I took my time circling the kitchen island, watching him, not minding that all he’d done was lift an index finger to greet me. He was eating a sandwich and reading a book on… it had the word ‘dumb’ on the front. I opened the refrigerator door to grab ingredients to make a soup, and turned my attention back as discreetly as possible to watch the big man at the small table.

“I’m going to make some soup, do you want some?” I offered.

“What kind?” he had the nerve to ask without looking away from his hardback.

I held back my smirk. “A kind you like.”

“Okay.” There was a pause. “Thanks.”

I chopped a few vegetables while occasionally glancing up. Running through a few different scenarios in my head on how to go about approaching him to find out if he was in pain or not, I realized I was being dumb.

“Aiden?”

“Hmm?”

“What’s wrong with your foot?” I just blurted out.

“I sprained it.” That was easy, effortless, no bullshit Aiden for me.

Unfortunately, his comment didn’t help or reassure me. I wouldn’t be surprised if someone had hit him with a car and the tendon wasn’t even attached to his leg any more, and he was insisting it was just a sprain.
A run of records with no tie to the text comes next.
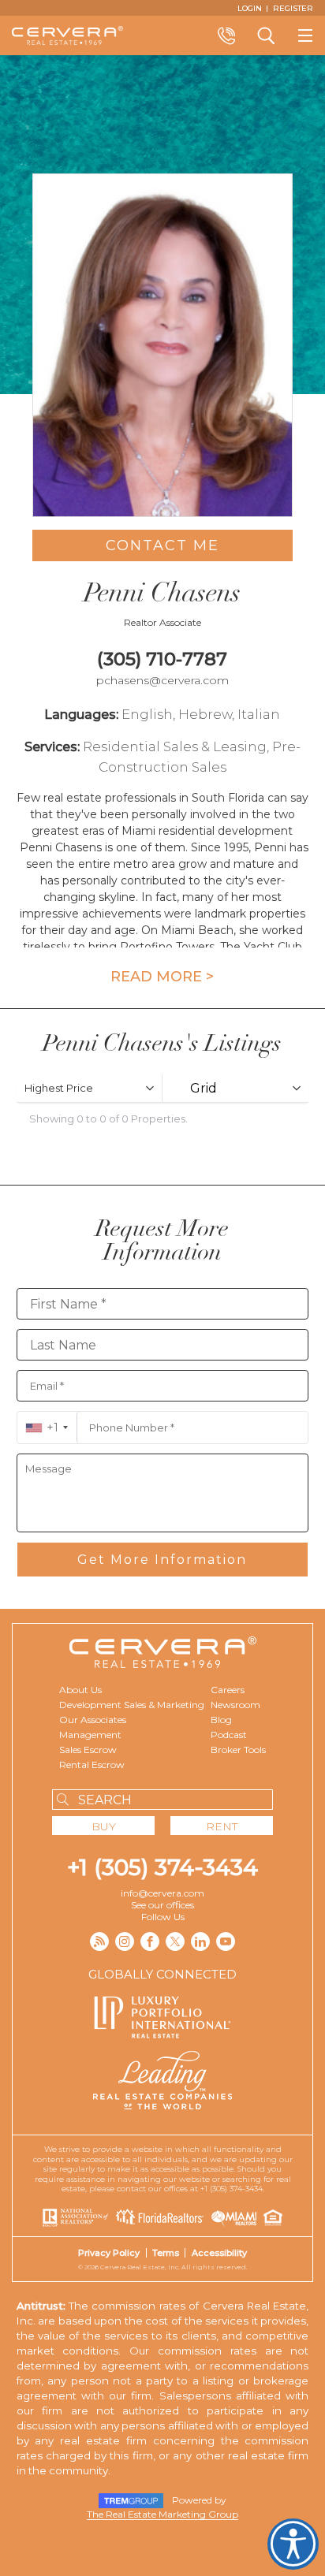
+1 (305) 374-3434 (162, 1867)
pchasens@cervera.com (162, 680)
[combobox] (47, 1427)
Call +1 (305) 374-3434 (226, 35)
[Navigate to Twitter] (175, 1941)
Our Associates (92, 1719)
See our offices (162, 1905)
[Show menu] (305, 35)
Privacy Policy (109, 2252)
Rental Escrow (92, 1764)
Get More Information (162, 1559)
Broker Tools (238, 1749)
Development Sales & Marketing (131, 1705)
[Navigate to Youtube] (225, 1941)
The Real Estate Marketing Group (162, 2514)
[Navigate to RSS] (99, 1941)
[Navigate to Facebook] (149, 1941)
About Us (80, 1690)
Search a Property (266, 35)
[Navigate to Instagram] (124, 1941)
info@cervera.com (162, 1893)
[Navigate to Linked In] (200, 1941)
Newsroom (235, 1705)
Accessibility (219, 2252)
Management (90, 1734)
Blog (221, 1719)
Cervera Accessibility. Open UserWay (293, 2544)
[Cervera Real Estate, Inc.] (67, 35)
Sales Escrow (88, 1749)
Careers (228, 1690)
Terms (165, 2252)
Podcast (229, 1734)
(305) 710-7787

But was I going to say that? Nope.

“High sprain or low sprain?” I asked carefully, as casually as I could.

“High,” he replied just as nonchalantly.

Between his injuries and Zac’s, I’d become familiar with the different kinds possible. High sprains tended to take less time to heal, usually a week or two. Lower ankle sprain recovery ranged from a month to two. So, it was bad but it could have been a lot worse.

“What did the trainers say?”

That had his jaw tightening. “I’m questionable for the next game.”

Not probable, questionable. Oh, brother. Questionable statuses made Aiden Graves a grumpy goose.

I lowered my gaze back down to the cutting board and the celery I had on there. “It might be a good idea for you to go see that acupuncturist you went to last year when your shoulder was bothering you.” The more I listed his past injuries, the more it made me wince. Zac had told me once that every football player he knew constantly lived with pain; it was inevitable.